TRES Y ante la abundancia de una lluvia que no paraba y la falta de respuesta a la pregunta antes mencionada, decidí hacer desaparecer la realidad del sábado hundiéndome en la irreal –pero tanto más luminosa– oscuridad de un cine. Doble programa. Dos películas contando historias de dos pecadores. Broken Flowers, de Jim Jarmusch, y Match Point, de Woody Allen. Broken Flowers cuenta la historia de Don Johnston (Bill Murray), un casi otoñal Don Juan agotado por su propia y algo sórdida leyenda mujeriega. Uno de esos seres casi sonámbulos que sólo puede interpretar el cada vez más genial y minimalista Bill Murray porque se hace indispensable tener cara de Bill Murray para hacerlos verosímiles y hasta queribles. Broken Flowers quizá sea la road-movie más inercial de la historia, viajando lentamente los kilómetros que llevan a este hombre cansado de una ex amante a otra para intentar develar, sin demasiado entusiasmo, cuál de ellas es la madre de un hijo del que recién ahora, dieciocho años después, tiene noticias. Match Point es una lograda variación de Crímenes y pecados y devuelve a Woody Allen al sitio de honor que le corresponde. Su protagonista es el joven trepador norteamericano Chris Wilton (Jonathan Rhys-Meyers), subiendo de dos en dos y de tres en tres los escalones que lo llevan desde una cancha de tenis como profesor por horas al soberbio penthouse frente al Támesis de un cómodo matrimonio acomodado. Por el camino, adulterio y asesinato y una inquietante reflexión sobre lo que significa nacer con suerte (mala o buena). Los críticos se han llenado la boca repitiendo una y otra vez el apellido Dostoievsky –porque Allen, en el que acaso sea el único momento torpe del film, muestra la portada de Crimen y castigo–, pero la cosa está mucho más cerca de Henry James o de Patricia Highsmith. Broken Flowers y Match Point tienen finales muy felices o finales muy tristes según del lado en que uno quiera ponerse o, mejor dicho, según del lado en que uno ya está por más que no se haya dado cuenta de cuándo fue que lo eligió, por más que nunca le hayan explicado que esa elección era para siempre.

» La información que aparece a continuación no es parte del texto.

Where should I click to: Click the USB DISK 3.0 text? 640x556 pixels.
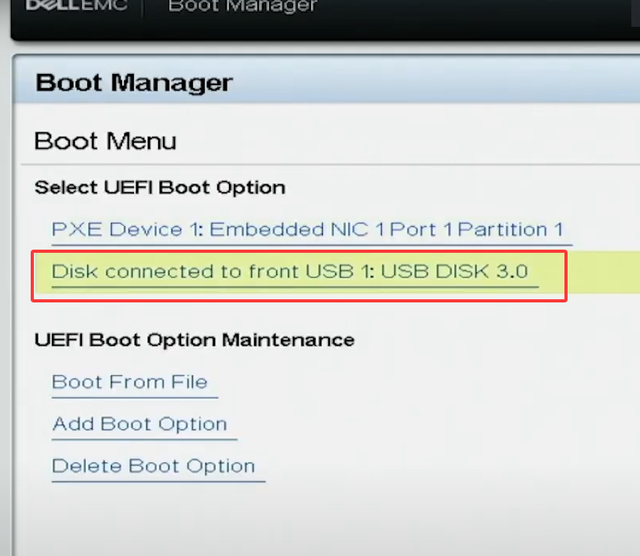pos(455,271)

CUATRO Todo esto para decir que salí del cine feliz de haber visto dos buenas películas en una sola tarde (lo que no suele ocurrir muy seguido) y triste de saber que vivimos en un mundo donde Dios no juega a los dados, sino a la ruleta rusa.

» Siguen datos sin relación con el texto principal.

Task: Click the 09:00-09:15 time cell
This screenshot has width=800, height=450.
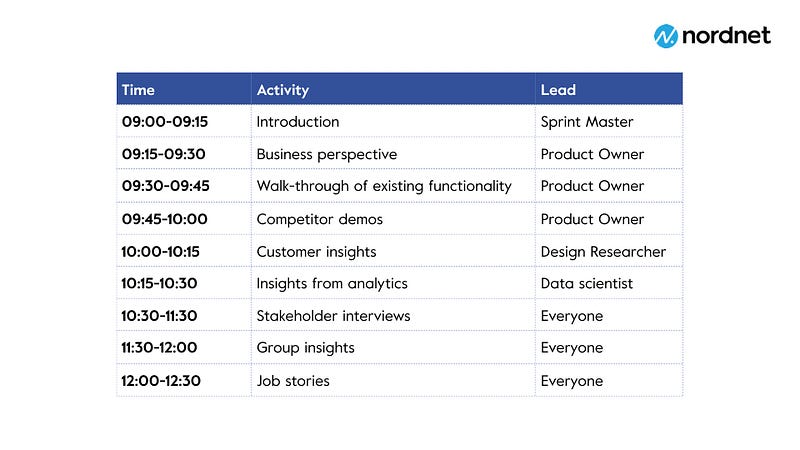Action: tap(184, 121)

Seguía lloviendo, pero ya no quedaban películas aunque sí noticieros. Así, al caer la tarde, fui testigo una vez más del santo milagro de la multiplicación de los asistentes a una manifestación: El País calculaba en 375 mil el número de personas asistentes a la marcha madrileña en contra de la reforma educativa; la Delegación del Gobierno contó hasta 407 mil (el triple de asistentes que en la protesta contra el matrimonio homosexual); y los convocantes se jugaron con 2 millones. Alguna vez, quién sabe, todos alcanzarán el aleluya de un mismo resultado. Pero todavía no.
Por la noche, puntual, volvió a abrirse la temporada de caza al automóvil francés.